Dataset entries
*-*-*

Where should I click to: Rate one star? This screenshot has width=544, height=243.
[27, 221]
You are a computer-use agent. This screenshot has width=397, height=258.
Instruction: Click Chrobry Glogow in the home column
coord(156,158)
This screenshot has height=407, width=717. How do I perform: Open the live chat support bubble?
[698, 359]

*-*-*

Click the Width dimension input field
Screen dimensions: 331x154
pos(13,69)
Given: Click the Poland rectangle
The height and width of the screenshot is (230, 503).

*-*-*

*Requirement*.
Copy out the lines above exactly, beginning at the one that contains "Given: Click the Poland rectangle" and ending at the one that contains "The height and".

*Written reply*.
Given: Click the Poland rectangle
The height and width of the screenshot is (230, 503).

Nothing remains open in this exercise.